━━━ DOCUMENT PASSAGE ━━━

The Renewable Energy Target administrative report for 2017 documents a big year for renewable energy in Australia.
Key deliverables are outlined in the graphic on Significant outcomes.
More than 2000 megawatts of additional renewable energy capacity was installed in 2017, across both the Small-scale Renewable Energy Scheme (1052 megawatts) and Large-scale Renewable Energy Target (1088 megawatts). This is more new capacity than
any prior year.
We expect 2018 to be twice as big and that new capacity will provide extra supply of electricity, which should put downward pressure on electricity prices. Investment in large-scale solar has grown signiﬁcantly and trends, like single-axis tracking
and pairing with energy storage, are enabling power to be delivered when demand for electricity is high.
The transformation of energy systems that we are seeing in Australia is part of a global phenomenon of increased penetration of renewable generation into the electricity system.
In 2017, there was more than $AUD10 billion1 invested in large-scale renewable energy in Australia.
The surge in investment in 2017 that has continued in early 2018 means there will be enough new capacity to meet, and likely exceed, the 2020 Large-scale Renewable Energy Target of 33,000 gigawatt hours.
By the end of March 2018, more than 7500 megawatts of projects were operating or ﬁrmly announced. This pipeline of projects is 1100 megawatts more than required to meet the target. As of the publication of this report there is sufficient capacity
built or being built to meet the target by 2020.

━━━ INFORMATION SHOWN ━━━

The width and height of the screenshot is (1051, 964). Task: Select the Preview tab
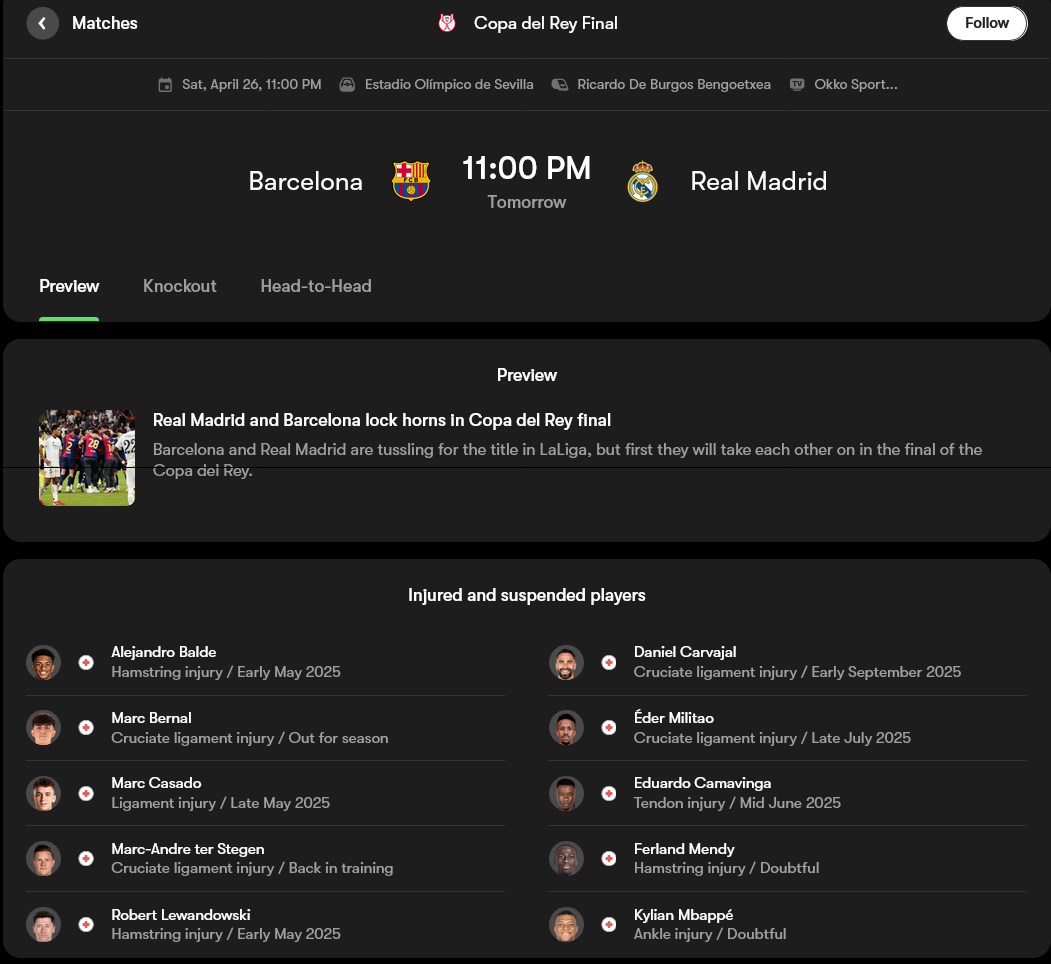tap(69, 286)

━━━

» WHAT TO WORK ON
a: According to the Renewable Energy Target report excerpt, how many megawatts of capacity were installed under the Large-scale Renewable Energy Target in 2017?
b: Carry the Renewable Energy Target report excerpt forward from its final sentence.

» OUTPUTS
a: 1088 megawatts

b:
The recent expansion of utility scale solar has driven a remarkable shift in the make-up of the large-scale renewable energy market. In the ﬁrst 15 years of the Renewable Energy Target, solar accounted for only four per cent of accredited capacity
under the Large-scale Renewable Energy Target. Solar now makes up 46 per cent of the new large-scale build capacity announced since 1 January 2016. This is good news for the stability of the electricity grid as large-scale solar usually generates
at its highest capacity during hot, sunny days when electricity demand can be high.
Businesses are also responding to rising energy costs and declining technology costs by investing in commercial and industrial sized solar systems in the Large-scale Renewable Energy Target. Systems in the 100 kilowatts to one megawatt range increased
by 29 per cent from 2016.
The capacity of these systems increased by 66 per cent. Large-scale energy users are also starting to supply their own energy through renewables. One example is the construction of the 126.5 megawatt solar
farm at Sun Metals Zinc Reﬁnery in North Queensland.
This past year has seen the large-scale renewables industry respond to the need for greater system reliability. The roll out of large-scale batteries, integrating wind and solar on the same site, single-axis tracking solar technology and innovations
in frequency control by wind farms means generation from the current renewables build will be less variable than previously observed. It is also increasingly able to provide frequency control and other system support services.
This year also saw a big increase in investment in the Small-scale Renewable Energy Scheme, with 41 per cent more capacity installed by households and businesses compared with previous year. The growth resulted from both more systems installed
and the size of systems increasing. In 2012, the last time there was comparable installed capacity, the average system size was three kilowatts. This year, the average system size has increased to more than six kilowatts.
We do expect the growth in small-scale investment to continue in 2018, however, small-scale solar is a consumer-driven market so such predictions are inherently uncertain.
While not incentivised under the Renewable Energy Target, there has also been an increase in the number of batteries reported to have been installed with solar systems by households and businesses.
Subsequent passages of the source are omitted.